Happy Monday! The new week is here and with it comes the chance to delve deep into some fresh culture and fashion. Here’s your latest look at the i-D Guide.
Wear… everything from the SSENSE sale!
Everybody’s favourite luxury e-tailer delivers one of the best sales out there, and it’s back again just in time for your Spring wardrobe revamp. Everything from JW Anderson to Marine Serre, Stefan Cooke to Comme des Garçons is up for grabs. Check out menswear here and womenswear here.
Snag… Pictures for Purpose
In an effort to raise money for those affected by the earthquakes in Turkey and Syria, photographers like Lea Colombo and Harley Weir have contributed work as part of a fundraising print sale. Check out the full selection here.
Read… Biography of X
Described by Detransition Baby author Torrey Peters as “the most ambitious book I’ve ever read from a writer of my own generation”, Catherine Lacey’s Biography of X is a swirling narrative about the widow of an artist constructing a portrait of their now-dead partner. In her effort to find out the minute details of her life, one she knew very little about, her grief shapeshifts into something else. Buy it here or download the audiobook here.
Watch… God’s Creatures
Paul Mescal’s usually touching turns are spun on their head in this dark tale of family alliances, in which a mother is forced to confront the behaviour of her son in a small fishing village. An A24 movie in the US, it finally gets its release in the UK on Friday 31 March.
Listen to… Sky Tellie
Producers Sasha Frantz and John Eatherly, based in Paris and New York respectively, have spent the past year quietly collaborating on an experimental project called Sky Tellie. Today marks the release of the duo’s debut single, “Stay”, a hazy track peppered with pitched vocals and warped guitars. The accompanying visual, directed by Luminescent Films (Benjamin Cooper & Toto Vivian), is a series of cinematic vignettes that come and go like a half-forgotten dream. Keep an eye out for future releases here.
Liniker
A history maker as the first trans artist to win a Latin American Grammy, Liniker has made a firm mark on the Brazilian music scene with their blend of soul and samba-rock. It harbours a huge importance to young gender non-conforming people in Brazil who see her as a deity. But now, after nearly five years, she’s making her return to Europe with an upcoming show at KOKO in London on 29 June. The best way to experience her music would be in a crowd of Brazilian ex-pats who see her as the blueprint. Buy your tickets here and follow her IG here.
Go to… A Little Life
After weeks of tabloid hyperbole built on hypotheticals, the first English language adaptation of Hanya Yanagihara’s revered and brilliant A Little Life arrives on the West End this week. Those brave enough to handle Ivo Van Hove’s visceral stage adaptation can grab last minute tickets, either for its run at the Harold Pinter Theatre until 18 June or at the Savoy Theatre from 4 July until 5 August. Buy them here.

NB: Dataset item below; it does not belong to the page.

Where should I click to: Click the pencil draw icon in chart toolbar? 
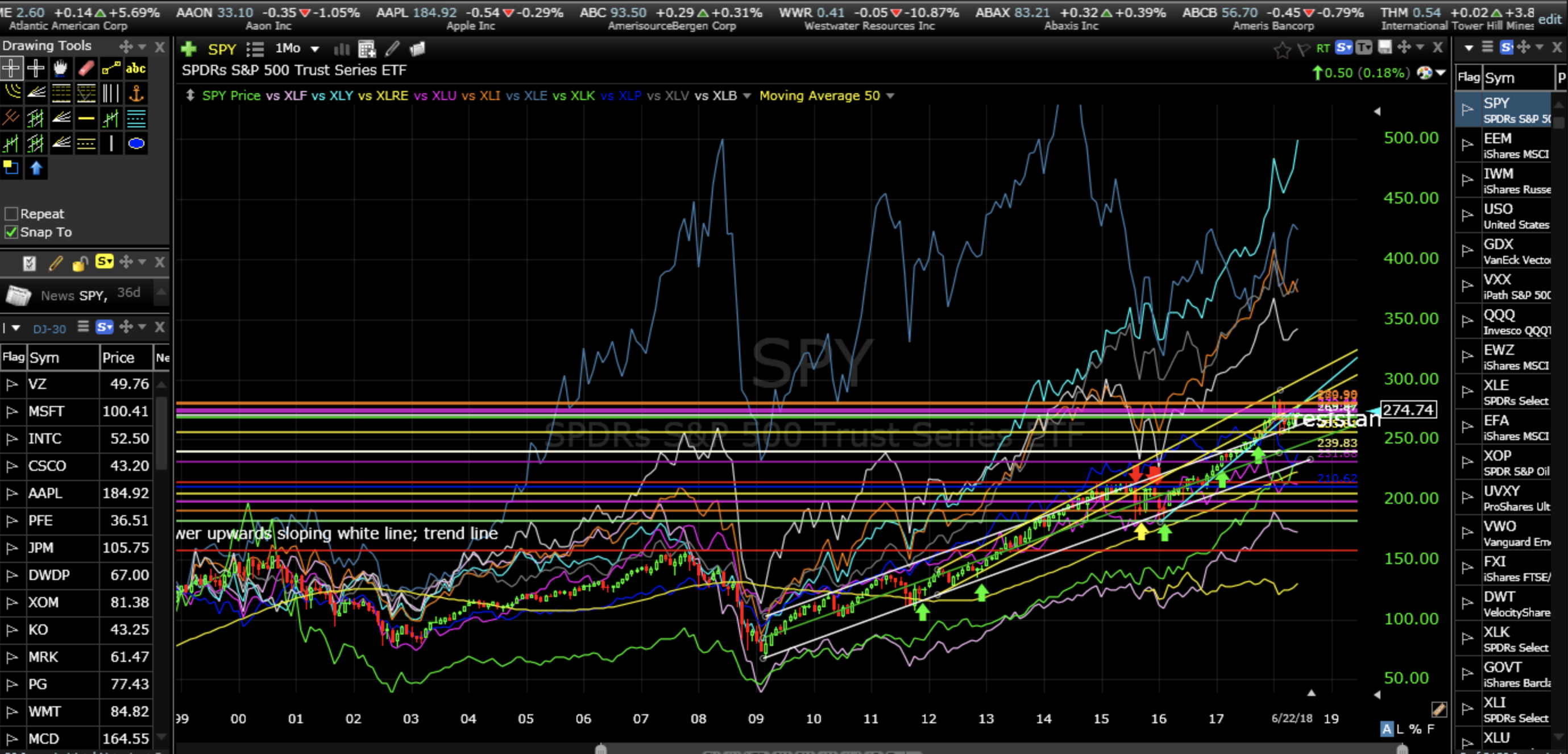coord(393,49)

For Black Boys Who Have Considered Suicide…
Another knock-out play opens in the West End this week. After a successful, five-star run at the Royal Court and two Olivier nominations (wins, surely, impending), the talked-about new play from Ryan Calais Cameron, For Black Boys Who Have Considered Suicide When the Hue Gets Too Heavy, kicks off a short run at the Apollo Theatre. A riff on the seminal 70s play For Colored Girls… by Ntozake Shange, it’s a revealing, moving look into a group therapy session shared by six young Black men. Buy your tickets here.
We Grew Closer as the World Fell Apart
Young London artist Isaac Andrews debuts a new collection of oil paintings inspired by, as he puts it, “the complexity of human connection and emotion in a dystopian society, and the emotions that define the human experience in an increasingly unrecognisable world”. His past work comprises of vulnerable self portraits and unrecognisable depictions of young men. Now, there’s bridesmaids and schoolchildren, and couples embracing for their last dance. It runs at 9 Club Row from 31st March to 7 April. More information here.
Stay… at Bunkhouse hotels
As the weather warms up, we’re feeling the urge to book summer holidays left and right. While in Austin for SXSW, we were lucky enough to check out Hotel Magdalena on Music Lane in the popular South Congress neighbourhood, which features a must-see vinyl bar in the basement called Equipment Room. But with hotels in California, and hot spots like Mexico City (opening this spring) and Todos Santos, if you too are looking to get away, you need not look further than Bunkhouse hotels. See for yourselves, here.